Print out the data that follows exactly, character for character, apart from the pictures.

Records excerpted from a collection:
* * *

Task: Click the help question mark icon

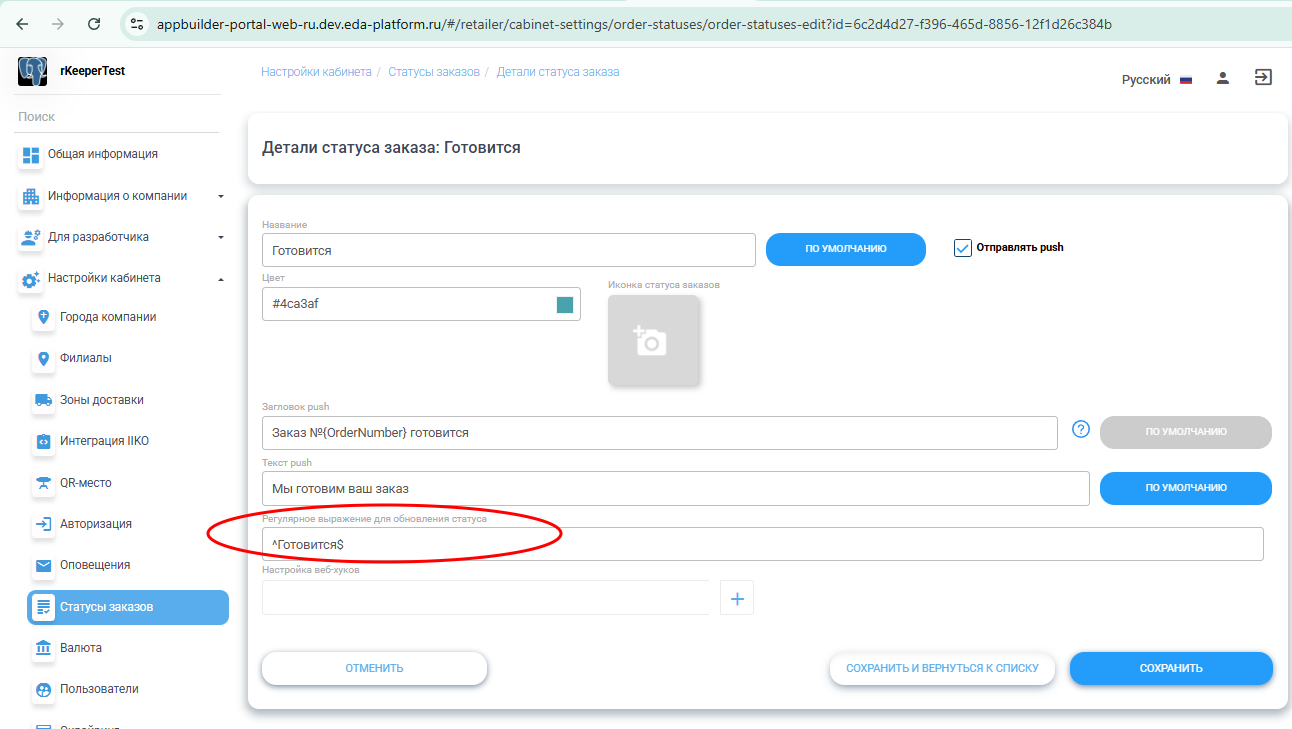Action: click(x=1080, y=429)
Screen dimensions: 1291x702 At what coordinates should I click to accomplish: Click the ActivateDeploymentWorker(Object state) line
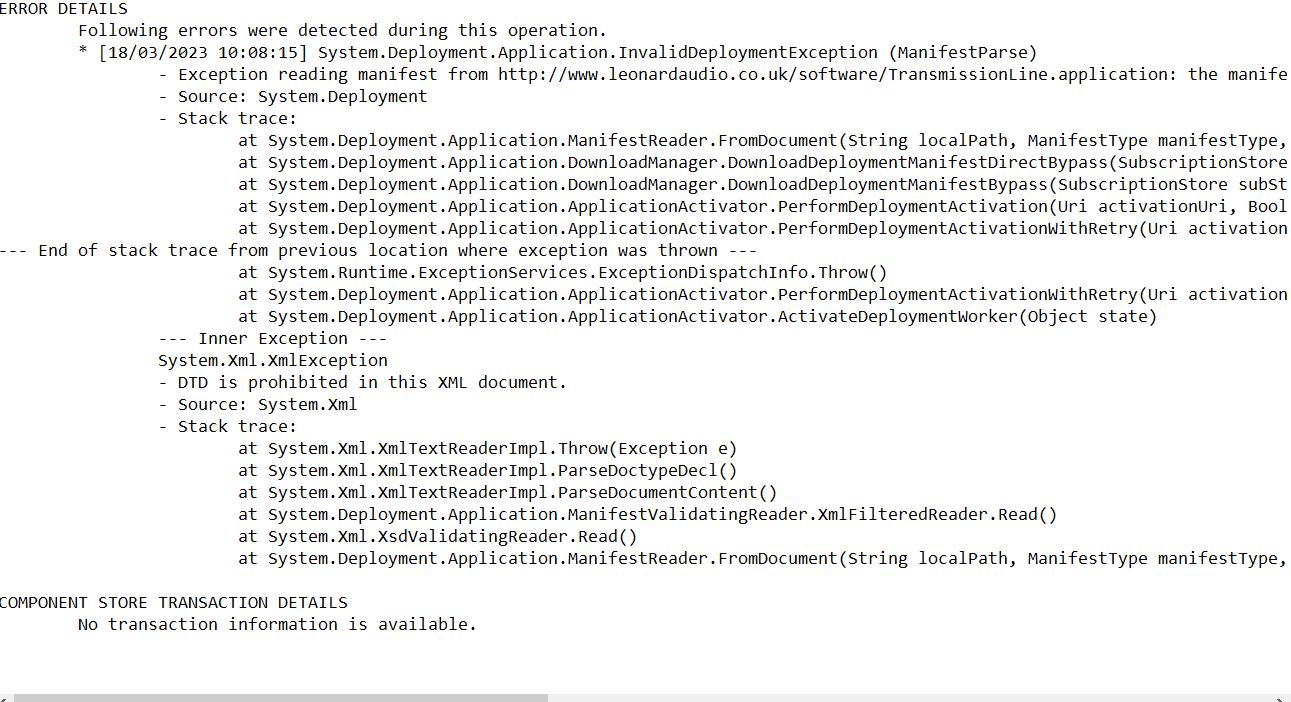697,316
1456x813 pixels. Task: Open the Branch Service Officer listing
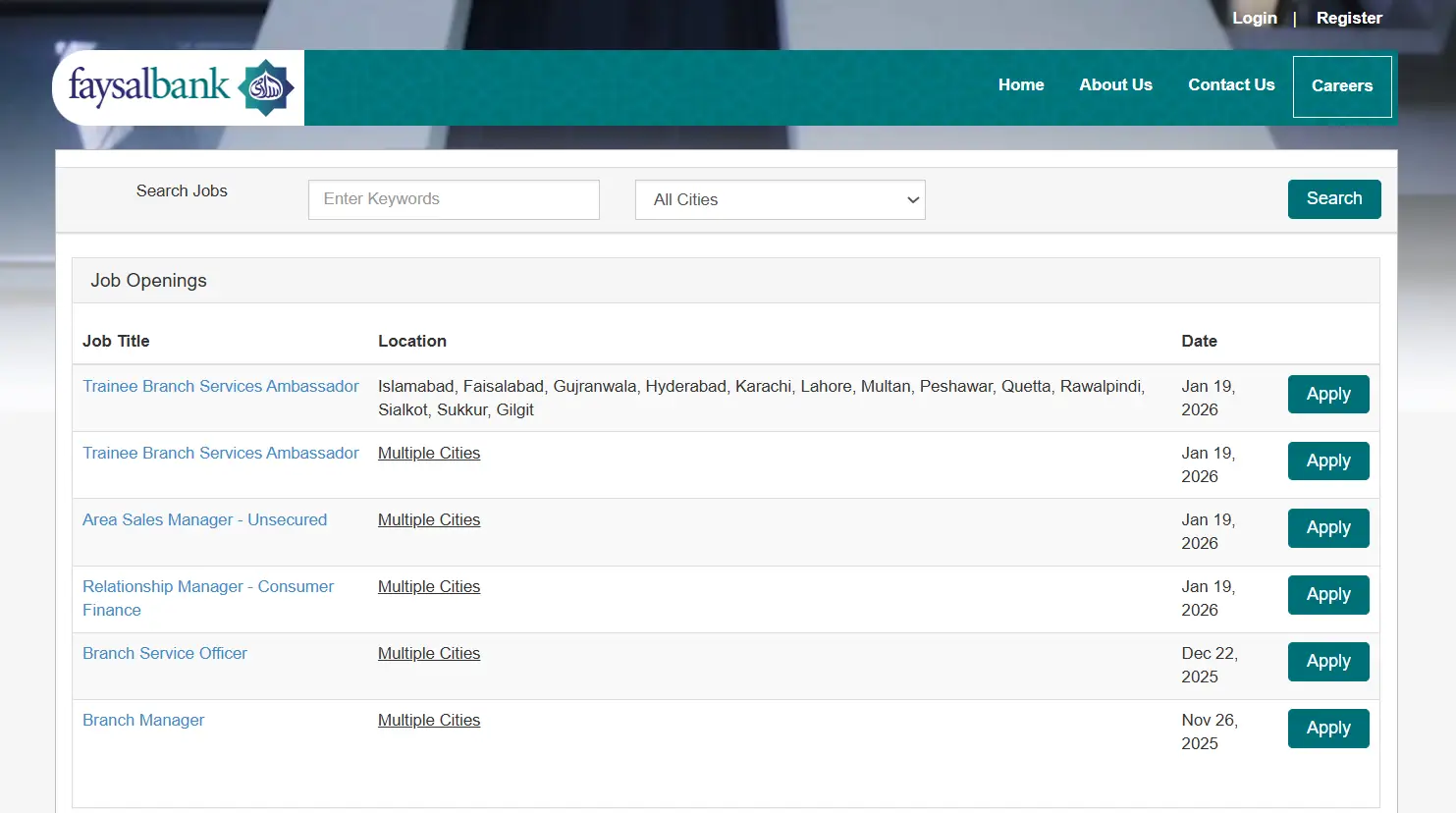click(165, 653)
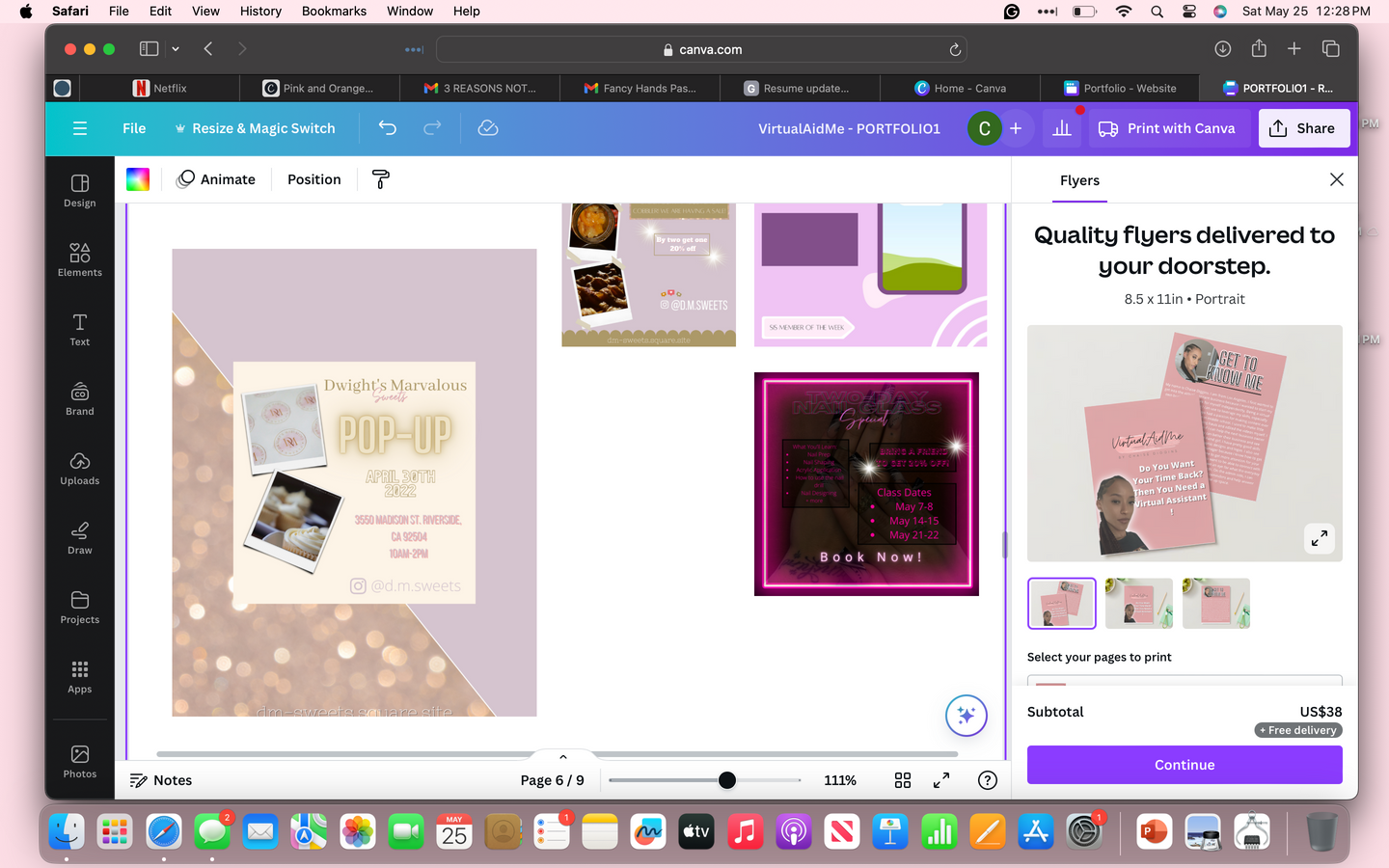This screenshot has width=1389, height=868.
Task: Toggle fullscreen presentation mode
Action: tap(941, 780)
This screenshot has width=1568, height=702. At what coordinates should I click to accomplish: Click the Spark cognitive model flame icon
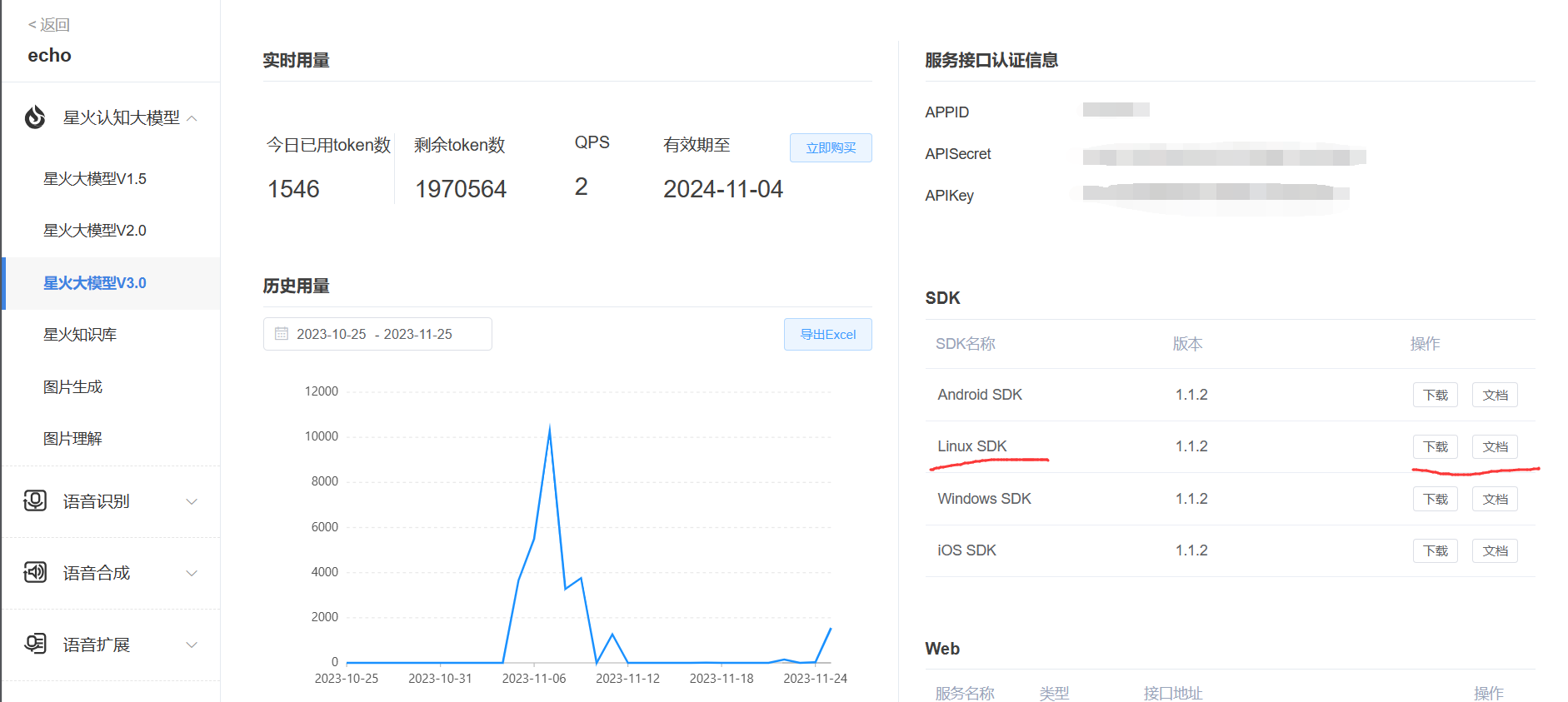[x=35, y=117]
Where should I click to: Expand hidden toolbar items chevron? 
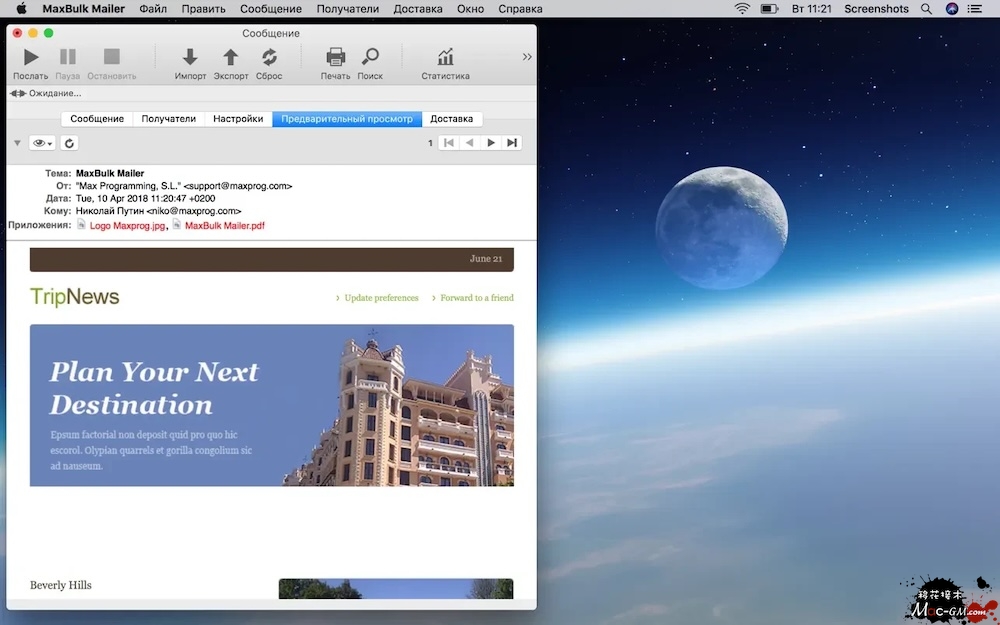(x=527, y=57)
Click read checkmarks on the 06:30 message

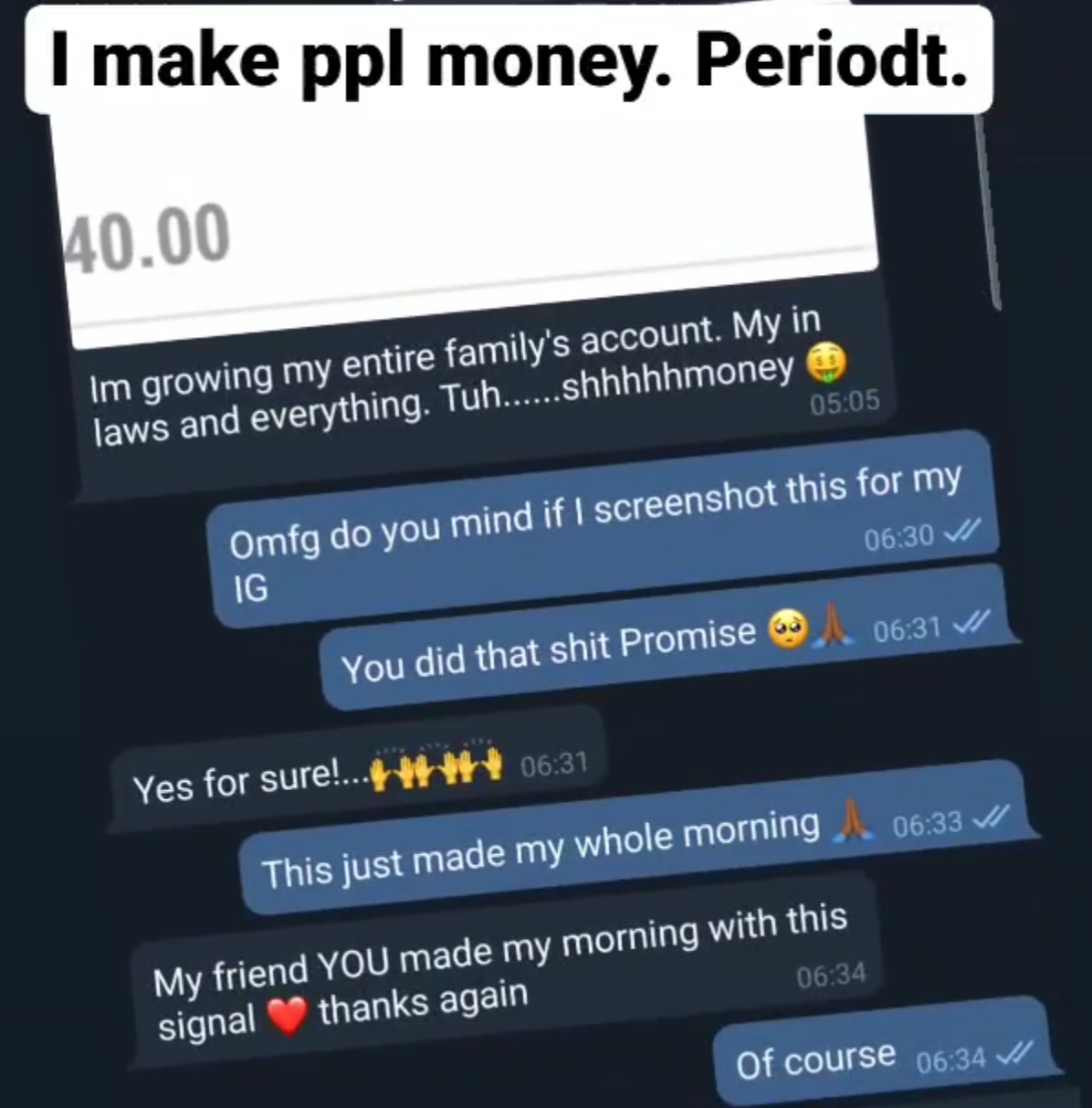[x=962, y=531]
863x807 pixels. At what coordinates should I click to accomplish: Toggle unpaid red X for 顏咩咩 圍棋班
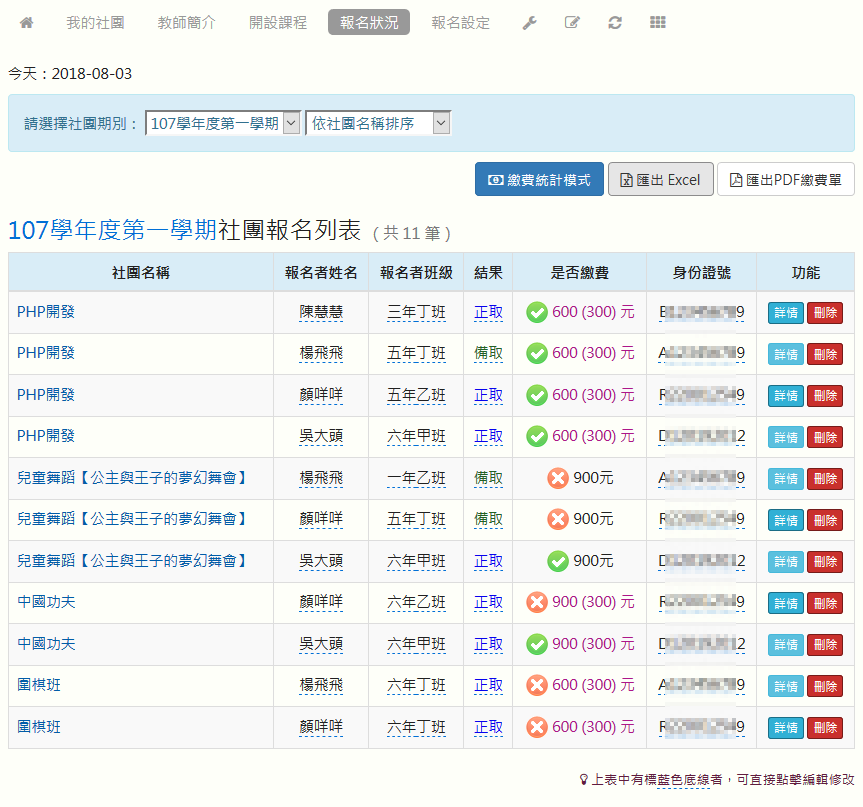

* * *

EXPECTED ANSWER:
Task: Click the help question mark icon

Action: click(x=1080, y=429)
Screen dimensions: 1291x702 At what coordinates should I click to accomplish: Click the ActivateDeploymentWorker(Object state) line
697,316
1456x813 pixels. Task: Open the Branch Service Officer listing
click(165, 653)
This screenshot has width=1389, height=868.
Task: Toggle fullscreen presentation mode
Action: tap(941, 780)
This screenshot has width=1568, height=702. At what coordinates should I click to accomplish: Click the Spark cognitive model flame icon
[x=35, y=117]
Where should I click to: Expand hidden toolbar items chevron? 
(x=527, y=57)
Click read checkmarks on the 06:30 message

[x=962, y=531]
863x807 pixels. At what coordinates should I click to accomplish: Toggle unpaid red X for 顏咩咩 圍棋班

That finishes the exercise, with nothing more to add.